PerkinElmer to acquire Caliper
Companies say deal is likely to create jobs
PerkinElmer Inc. yesterday said it has agreed to buy Caliper Life Sciences Inc. for about $600 million in a deal joining two Massachusetts companies that sell imaging and diagnostic products and services to biomedical and environmental science labs worldwide.
The transaction, which must be approved by Caliper shareholders and federal regulators, would be the largest in more than a decade for Waltham-based PerkinElmer. The company has made seven smaller acquisitions this year as the global life sciences sector consolidates.
Unlike many takeovers, where a company buys a competitor to gain market share and then slashes jobs, both parties in this deal say the combined companies’ work force is likely to expand in Massachusetts. Caliper, based in Hopkinton, sells a suite of molecular imaging and detection technologies that complement PerkinElmer’s products and services.
“Our customers will benefit from dealing with one company with broader capabilities,’’ PerkinElmer chief executive Robert F. Friel said in an interview, noting that his company hopes to supply a larger product line to labs opening up in developing countries.
“If you look at what’s happening in life sciences globally, you’re seeing many companies outsourcing to China and India,’’ Friel said. “It takes a lot of infrastructure to keep pace with the customer.’’
Caliper, for which PerkinElmer will pay $10.50 a share, will give the Waltham buyer a leadership position in the emerging market for genomic research tools, said Peter Lawson, a life sciences and diagnostics analyst for investment bank Mizuho Securities USA in New York. PerkinElmer has previously snapped up bioinformatics companies in that sector, allowing it to sell sophisticated software that helps researchers identify potential drugs.
“This better positions them in genomics research,’’ Lawson said. “It’s a high-end innovation area that requires a lot of capital.’’ PerkinElmer has skillfully built its roster of technology, software, and services that support genomics researchers pushing the frontier of personalized medicines, he said.
The purchase price represents a 42 percent premium over Caliper’s closing price of $7.39 on Wednesday. Caliper’s shares jumped $3.04, or 41.1 percent, yesterday to $10.43 on the Nasdaq Stock Market. Shares of PerkinElmer closed down 5.9 percent at $20.75, a loss of $1.30 on the New York Stock Exchange.
PerkinElmer said it plans to retain Caliper chief executive Kevin Hrusovsky and his management team as well as most of Caliper’s employees. The company has 464 workers worldwide, including about 250 in Massachusetts. PerkinElmer employs about 6,500 people globally, including 500 in its home state. While some Caliper administrative jobs may be eliminated, PerkinElmer could move other work to Hopkinton and expects to grow the operation there, Friel said.

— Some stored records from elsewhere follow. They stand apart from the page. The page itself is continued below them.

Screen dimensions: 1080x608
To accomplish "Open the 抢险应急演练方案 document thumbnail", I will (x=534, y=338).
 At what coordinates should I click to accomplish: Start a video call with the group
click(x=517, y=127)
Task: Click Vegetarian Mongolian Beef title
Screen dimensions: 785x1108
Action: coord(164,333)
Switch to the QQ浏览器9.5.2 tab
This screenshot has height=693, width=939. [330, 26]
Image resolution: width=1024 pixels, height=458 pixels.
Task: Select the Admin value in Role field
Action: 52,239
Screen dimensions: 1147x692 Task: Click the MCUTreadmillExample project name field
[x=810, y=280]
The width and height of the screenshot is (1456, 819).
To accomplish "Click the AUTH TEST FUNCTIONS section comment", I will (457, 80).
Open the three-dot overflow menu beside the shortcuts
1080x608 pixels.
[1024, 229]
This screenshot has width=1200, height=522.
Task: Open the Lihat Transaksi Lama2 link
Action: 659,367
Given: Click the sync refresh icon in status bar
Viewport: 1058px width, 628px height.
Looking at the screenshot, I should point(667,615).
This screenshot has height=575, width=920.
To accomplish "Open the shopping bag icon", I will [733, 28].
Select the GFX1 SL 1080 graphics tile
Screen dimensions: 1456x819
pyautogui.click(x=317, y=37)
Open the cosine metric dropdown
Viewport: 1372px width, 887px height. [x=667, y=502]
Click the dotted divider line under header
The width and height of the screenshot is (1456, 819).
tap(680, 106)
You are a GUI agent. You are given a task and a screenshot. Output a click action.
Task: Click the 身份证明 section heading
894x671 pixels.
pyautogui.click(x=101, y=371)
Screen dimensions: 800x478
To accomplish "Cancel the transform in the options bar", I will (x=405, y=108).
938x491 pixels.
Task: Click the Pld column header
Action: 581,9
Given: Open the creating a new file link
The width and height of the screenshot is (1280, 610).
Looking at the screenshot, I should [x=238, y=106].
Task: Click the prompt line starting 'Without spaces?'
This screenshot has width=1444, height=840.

The name Caliper is likely to live on as a brand on research products such as microfluidic chips, which Hrusovsky describes as “kind of like shrinking an entire laboratory onto a chip the size of a quarter,’’ though the company will be absorbed into PerkinElmer.
PerkinElmer and Caliper have competed with Waltham-based Thermo Fisher Scientific Inc., Waters Corp. of Milford, and other companies in the United States and abroad in the diagnostic, laboratory, and analytical equipment market.
Hrusovsky described Caliper as a research and science-oriented company that found it difficult to tap global markets on its own.
“PerkinElmer has infrastructure and 10 times as many salespeople around the world as we have,’’ he said. “This deal basically takes the best-kept secret, Caliper, and allows us to tell our story worldwide by combining with PerkinElmer.’’
Both firms take their names from other businesses once based out of state. Caliper was the name of a California company that acquired Hopkinton-based Zymark Corp. in a 2003 “reverse merger’’ that moved the acquiring company’s headquarters to Massachusetts.
PerkinElmer, the name of an old-line Connecticut company, was among the assets acquired in 1999 by a Wellesley company then known as EG&G.